▶ Work to complete
Every entry that follows must be written out exactly, apart from its pictures.

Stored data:
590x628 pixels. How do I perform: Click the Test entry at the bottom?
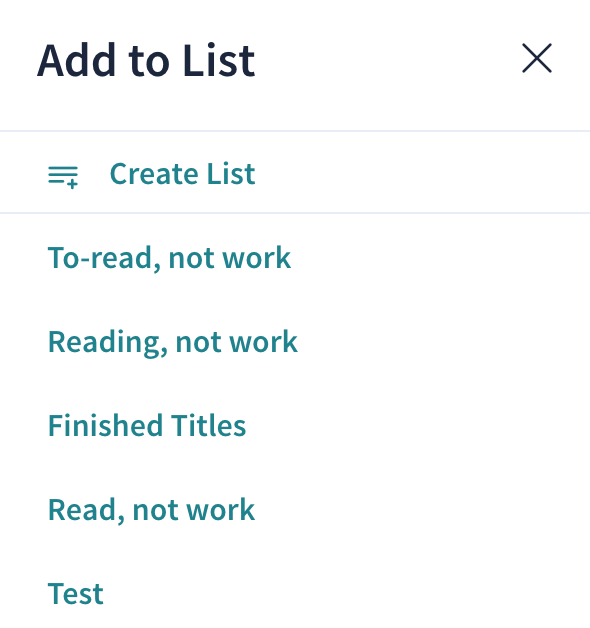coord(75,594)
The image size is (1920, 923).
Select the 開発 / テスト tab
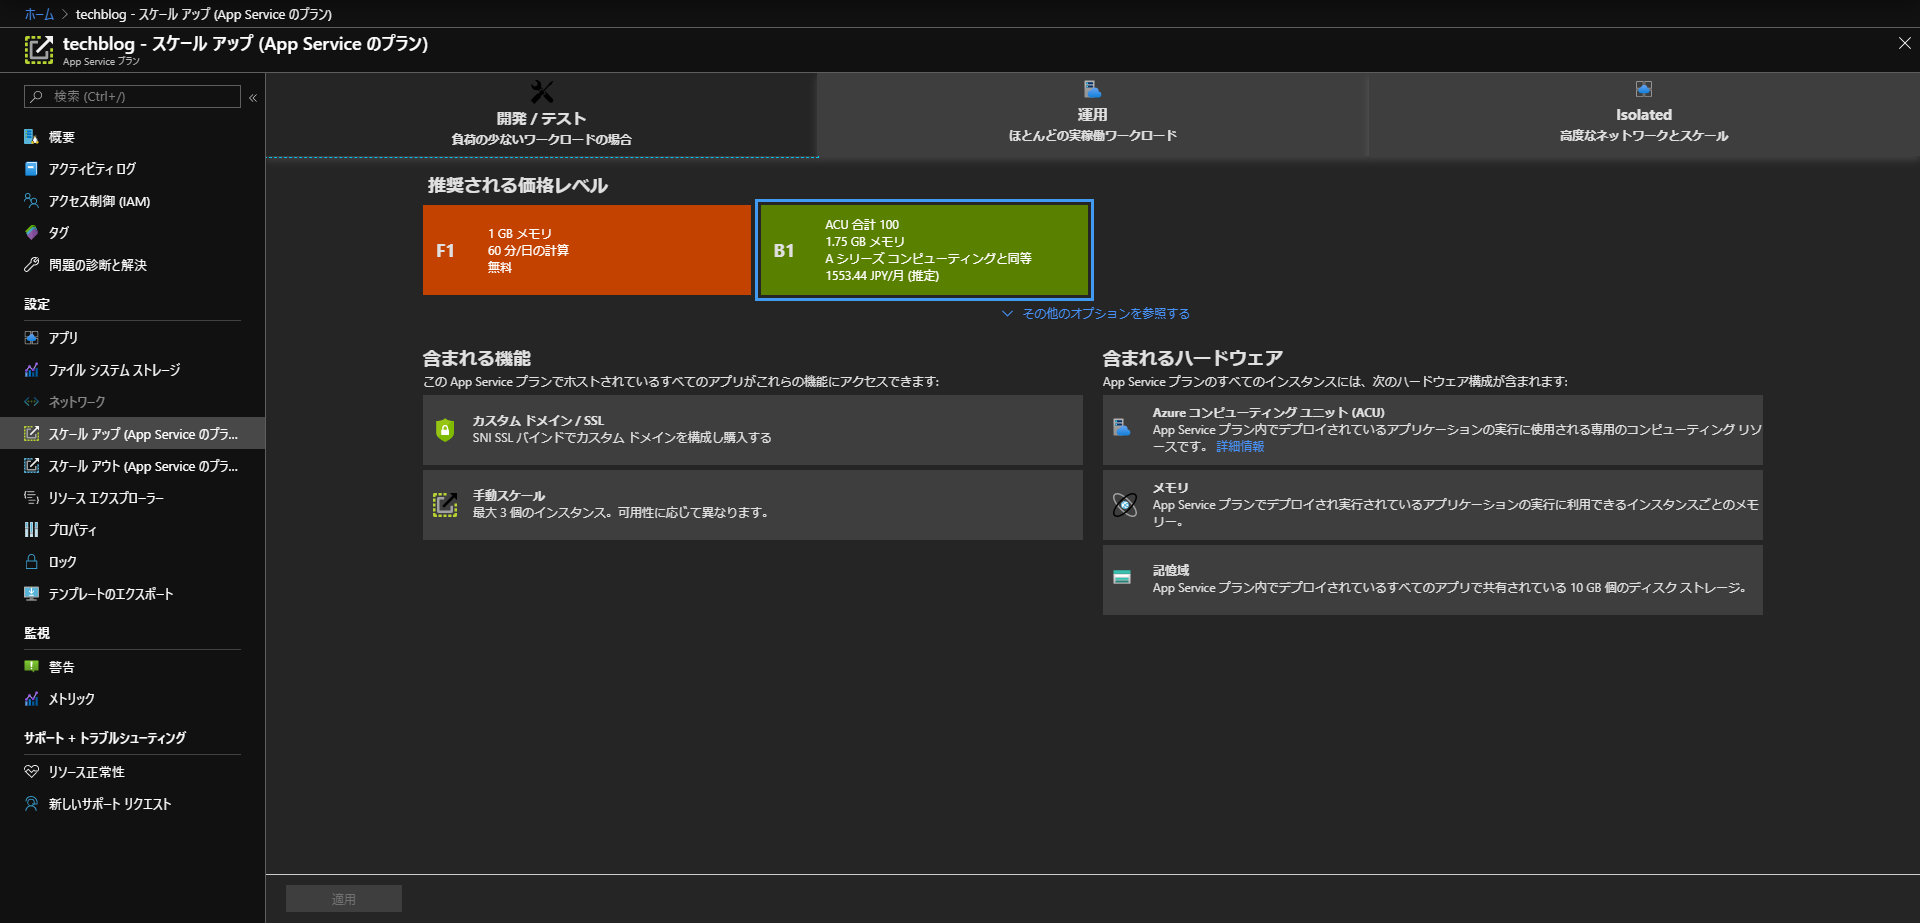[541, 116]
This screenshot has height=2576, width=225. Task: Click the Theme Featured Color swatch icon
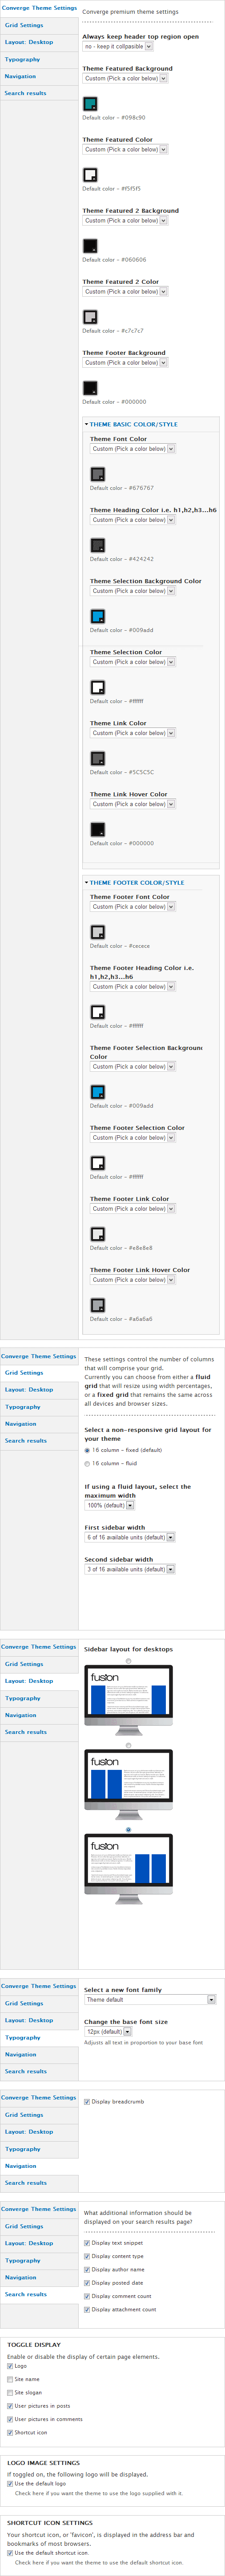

▶ Solution
590x628 pixels. How do I perform: Click the Test entry at the bottom?
coord(75,594)
The image size is (1920, 923).
Select the 開発 / テスト tab
[541, 116]
This screenshot has height=2576, width=225. Task: Click the Theme Featured Color swatch icon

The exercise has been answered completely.